PROBLEMS AND TASKS -
1) Reproduce word for word the stretch of the Tallahassee recount transcript from "We usually work" through "it's that close.".
2) Name every person identified by full name in the Tallahassee recount transcript.
3) Carry on the Tallahassee recount transcript, starting after its final sentence.

SOURCE EXCERPT -
»»

CNN had four crews that, to my knowledge, we had four crews that stayed there the whole time.
It was just electric.
We would have a bum rush of 100 reporters.
Are the chads clearly punched out, like what are chads?
That was the beginning of the end for the open government.
We were watching history.
It was, interesting times.
Those comments are from both locals and outside media who lived and worked in close proximity to the 2000 election recount.
Their recollections are colored by their views of the events and the jobs they were performing during those 36 days in Tallahassee.
That election put Tallahassee on the world stage and the area around the Capitol.
The Florida Department of State and the Florida Supreme Court would become ground zero for world news media for almost six weeks.
Those 36 days in Tallahassee changed America, and they are our local history.
The presidential candidates were George W Bush versus Al Gore.
Across Florida, turnout was heavy.
David Folsom was a sergeant in the Tallahassee Police Department supervising the traffic unit.
On the night of the election.
We knew that the election results were coming in, and we expected it late.
We usually work till 11 or 12:00.
And at first, we were getting word that Florida was delayed.
To my knowledge, we weren't actually following the election on television, per se, because we were working.
Rick Flagg was a syndicated news reporter for radio stations across all of Florida.
There had been a lot of election stories.
You know, it's it's inevitable, especially when it's that close.
And we were we were doing the election night returns at my local station because, you know, that's what I did.
And as the results came in and as nothing happened, it's like finally we realized we weren't going to be able to call it.

««

Records from a data collection:
»»

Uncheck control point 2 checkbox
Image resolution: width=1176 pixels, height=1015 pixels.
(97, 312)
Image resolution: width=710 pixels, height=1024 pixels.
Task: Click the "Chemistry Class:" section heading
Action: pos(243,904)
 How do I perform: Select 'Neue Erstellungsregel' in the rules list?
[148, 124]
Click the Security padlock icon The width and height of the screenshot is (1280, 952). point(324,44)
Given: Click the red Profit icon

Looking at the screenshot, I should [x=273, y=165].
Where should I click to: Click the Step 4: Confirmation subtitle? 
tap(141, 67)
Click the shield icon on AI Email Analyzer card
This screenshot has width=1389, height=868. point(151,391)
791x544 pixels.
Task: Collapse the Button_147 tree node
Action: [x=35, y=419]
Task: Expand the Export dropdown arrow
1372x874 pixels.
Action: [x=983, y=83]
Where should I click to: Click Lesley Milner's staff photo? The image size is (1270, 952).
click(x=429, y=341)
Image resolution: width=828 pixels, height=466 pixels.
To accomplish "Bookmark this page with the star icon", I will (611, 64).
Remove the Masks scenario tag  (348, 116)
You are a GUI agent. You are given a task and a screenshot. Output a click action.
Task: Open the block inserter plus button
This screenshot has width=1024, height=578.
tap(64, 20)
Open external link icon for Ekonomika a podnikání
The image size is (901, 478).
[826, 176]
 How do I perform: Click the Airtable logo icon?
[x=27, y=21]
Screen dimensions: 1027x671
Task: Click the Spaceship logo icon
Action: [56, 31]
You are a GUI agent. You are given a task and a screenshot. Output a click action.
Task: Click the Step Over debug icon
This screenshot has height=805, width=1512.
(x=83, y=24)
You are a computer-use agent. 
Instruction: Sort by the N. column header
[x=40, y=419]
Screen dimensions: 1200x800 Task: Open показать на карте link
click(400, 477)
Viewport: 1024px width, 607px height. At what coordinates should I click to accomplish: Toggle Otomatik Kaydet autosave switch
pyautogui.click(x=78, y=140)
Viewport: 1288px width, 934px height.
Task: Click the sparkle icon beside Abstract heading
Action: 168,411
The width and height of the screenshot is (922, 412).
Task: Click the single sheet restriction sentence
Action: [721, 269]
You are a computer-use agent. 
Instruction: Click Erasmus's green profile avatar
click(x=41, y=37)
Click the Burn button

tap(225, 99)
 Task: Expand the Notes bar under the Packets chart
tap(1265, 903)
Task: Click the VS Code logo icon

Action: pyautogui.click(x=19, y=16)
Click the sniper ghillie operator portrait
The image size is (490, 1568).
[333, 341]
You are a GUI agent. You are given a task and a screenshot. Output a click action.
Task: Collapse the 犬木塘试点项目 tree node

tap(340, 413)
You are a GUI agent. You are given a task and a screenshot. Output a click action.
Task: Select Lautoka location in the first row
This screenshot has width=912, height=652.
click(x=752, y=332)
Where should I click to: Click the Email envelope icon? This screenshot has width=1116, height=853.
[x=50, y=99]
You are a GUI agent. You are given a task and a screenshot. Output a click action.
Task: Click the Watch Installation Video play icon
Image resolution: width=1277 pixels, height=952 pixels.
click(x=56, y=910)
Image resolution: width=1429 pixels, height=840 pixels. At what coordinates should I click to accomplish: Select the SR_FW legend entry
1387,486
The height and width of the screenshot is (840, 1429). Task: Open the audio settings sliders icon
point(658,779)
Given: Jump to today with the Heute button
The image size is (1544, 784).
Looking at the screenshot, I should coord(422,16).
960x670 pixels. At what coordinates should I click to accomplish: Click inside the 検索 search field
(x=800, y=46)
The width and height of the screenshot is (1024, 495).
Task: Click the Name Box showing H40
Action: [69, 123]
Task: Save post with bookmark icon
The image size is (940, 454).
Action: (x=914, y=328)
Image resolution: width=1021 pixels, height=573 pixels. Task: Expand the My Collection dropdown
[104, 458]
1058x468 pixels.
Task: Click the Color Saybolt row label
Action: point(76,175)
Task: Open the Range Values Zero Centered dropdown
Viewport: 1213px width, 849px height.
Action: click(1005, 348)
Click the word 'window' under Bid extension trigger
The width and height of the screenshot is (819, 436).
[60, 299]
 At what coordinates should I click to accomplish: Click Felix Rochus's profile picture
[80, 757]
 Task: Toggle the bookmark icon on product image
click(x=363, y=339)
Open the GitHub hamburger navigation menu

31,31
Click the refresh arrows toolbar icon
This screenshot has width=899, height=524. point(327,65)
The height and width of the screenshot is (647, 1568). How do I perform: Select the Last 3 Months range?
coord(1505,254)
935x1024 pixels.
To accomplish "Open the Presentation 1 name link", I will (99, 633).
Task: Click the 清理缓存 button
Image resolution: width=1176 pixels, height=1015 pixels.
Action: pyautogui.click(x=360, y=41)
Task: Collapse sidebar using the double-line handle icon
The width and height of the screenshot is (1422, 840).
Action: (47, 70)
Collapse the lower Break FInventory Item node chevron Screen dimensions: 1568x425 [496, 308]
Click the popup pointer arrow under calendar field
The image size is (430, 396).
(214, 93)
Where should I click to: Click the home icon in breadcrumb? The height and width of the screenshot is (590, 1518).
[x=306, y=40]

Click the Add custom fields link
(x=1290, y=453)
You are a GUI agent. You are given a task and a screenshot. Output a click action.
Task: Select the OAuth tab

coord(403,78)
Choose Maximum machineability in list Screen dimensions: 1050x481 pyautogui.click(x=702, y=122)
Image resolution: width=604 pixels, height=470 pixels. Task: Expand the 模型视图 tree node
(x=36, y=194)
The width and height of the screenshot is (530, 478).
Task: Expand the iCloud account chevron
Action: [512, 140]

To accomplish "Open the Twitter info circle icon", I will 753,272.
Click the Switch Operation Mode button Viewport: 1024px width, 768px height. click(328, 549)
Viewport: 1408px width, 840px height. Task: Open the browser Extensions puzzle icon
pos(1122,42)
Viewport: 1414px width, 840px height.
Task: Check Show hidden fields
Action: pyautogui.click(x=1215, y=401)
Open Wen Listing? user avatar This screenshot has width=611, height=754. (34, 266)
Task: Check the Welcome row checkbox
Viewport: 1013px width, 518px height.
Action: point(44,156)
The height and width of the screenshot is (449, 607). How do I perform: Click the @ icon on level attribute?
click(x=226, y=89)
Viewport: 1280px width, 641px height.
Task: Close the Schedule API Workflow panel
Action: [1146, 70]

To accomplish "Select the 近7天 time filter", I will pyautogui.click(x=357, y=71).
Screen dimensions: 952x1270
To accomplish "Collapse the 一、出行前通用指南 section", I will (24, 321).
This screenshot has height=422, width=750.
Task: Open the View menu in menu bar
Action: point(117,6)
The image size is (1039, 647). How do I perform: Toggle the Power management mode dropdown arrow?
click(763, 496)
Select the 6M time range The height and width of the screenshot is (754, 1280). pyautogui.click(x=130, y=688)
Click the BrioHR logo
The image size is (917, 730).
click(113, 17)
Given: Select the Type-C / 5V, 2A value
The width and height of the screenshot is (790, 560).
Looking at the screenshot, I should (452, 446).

««

ANSWERS TO EACH TASK -
1)
We usually work till 11 or 12:00.
And at first, we were getting word that Florida was delayed.
To my knowledge, we weren't actually following the election on television, per se, because we were working.
Rick Flagg was a syndicated news reporter for radio stations across all of Florida.
There had been a lot of election stories.
You know, it's it's inevitable, especially when it's that close.

2) George W Bush, Al Gore, David Folsom, Rick Flagg

3)
We weren't going to be able to say anything.
And just get out of the studio, get down to the Capitol and find out what's going on.
Bob Brooks was the Florida based regional manager for Conus, a nationwide satellite TV newsgathering organization.
I had been in Miami covering a football game in Miami, but knew I had to be in Nashville on Tuesday for...at Gore's headquarters for the election night.
I was figuring it'd be one and done.
Hit and run.
Go home.
I was wrong.
By 1 or 2, we saw that this was going to be a really tight race.
Florida had no early voting at the time.
When the sun came up on November 8th.
George W Bush was leading the count, but the outcome was so close, an automatic machine recount was mandated by Florida law.
Ian Sancho was the Leon County Supervisor of Elections and the Florida Supreme Court appointed technical expert for Judge Terry Lewis.
During the court ordered recount of the Palm Beach and Miami-Dade ballots.
We have to put this into context.
Florida did not have good election laws.
Florida did no training of supervisor of elections on a on a regular basis.
And so the combination of bad laws, poor training of election officials, no training of the canvassing board.
And you've got to remember that votes are actually officially tabulated in a county by a three member board called the Canvassing Board.
Each county has a canvasing board.
The canvasing board is chaired by a county judge.
There's a county commissioner and the supervisor of elections.
The county judges and the county commissioners had not a clue how to count votes, but yet they had a majority of the three member board.
That led to a host of problems across the state.
Donald Gaspard was a satellite truck operator contracted to CNN for their election recount coverage.
I was actually in Austin, Texas, at the Capitol, and I was working for Nippon News.
So the Japanese news network, all news, and I was working for those guys.
Elections over.
Everything's finished.
We wrap it up, clean it up.
I'm in the truck and I'm heading back to where I live, which is here in Lafayette, Louisiana.
And I get a call from Mike Stone.
He says, we'll swap bags and you come in this way.
Okay.
What's happening?
And he tells me about the recount.
The first visual cue to residents that something big was going on was the swift proliferation of satellite trucks stationed downtown around the Capitol complex.
We started having arrival of some press trucks, and we probably only had a handful, maybe three, four, that were showing up and setting up and doing stories.
Pretty soon, trucks started coming in from other places.
They were parking them down the down one lane of Duval.
And probably over to my memory over the next 2 or 3 days after that.
All of a sudden, the population was exploding of news and journalists.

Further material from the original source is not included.